Pointing items for screenshots and pages:
+++++
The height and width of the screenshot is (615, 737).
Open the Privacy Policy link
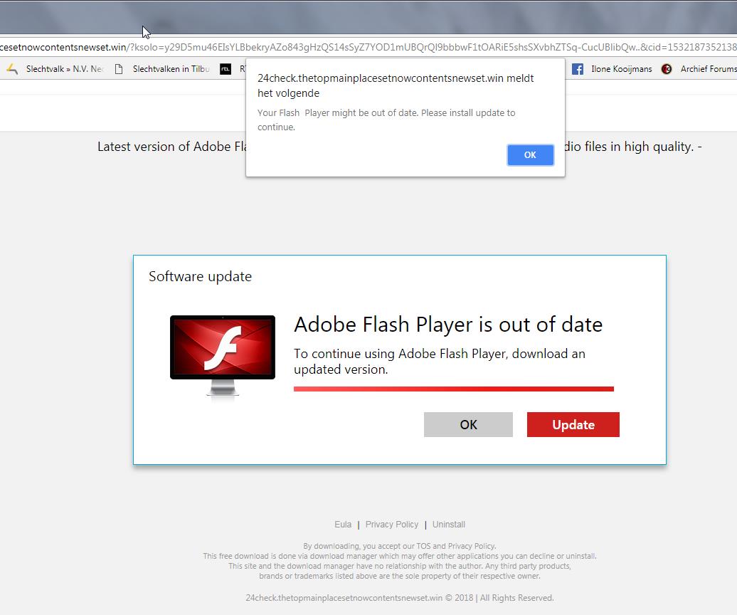point(391,525)
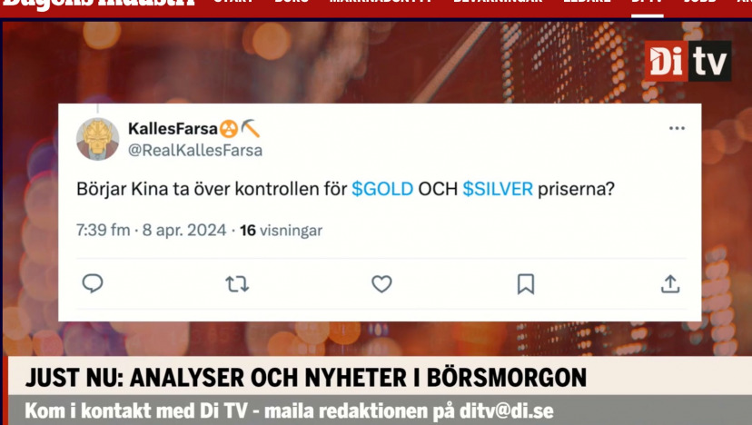Click the KallesFarsa display name
Screen dimensions: 752x425
(x=173, y=129)
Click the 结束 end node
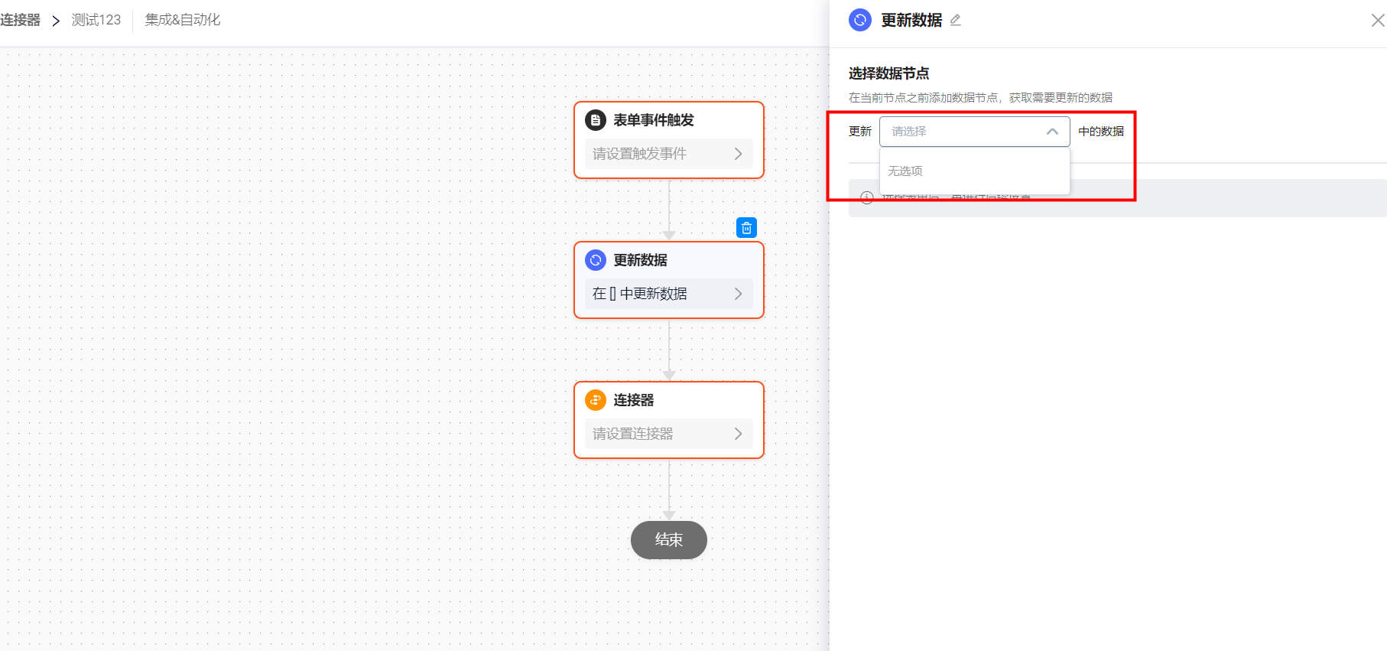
+++++
Rewrite all the items above as a JSON list of strings, with one string for each line and blank lines omitted. Leave the pictures out of the answer.

Finished exercise:
[
  "The height and width of the screenshot is (615, 737).",
  "Open the Privacy Policy link",
  "point(391,525)",
  "Click the KallesFarsa display name",
  "Screen dimensions: 752x425",
  "(x=173, y=129)",
  "Click the 结束 end node"
]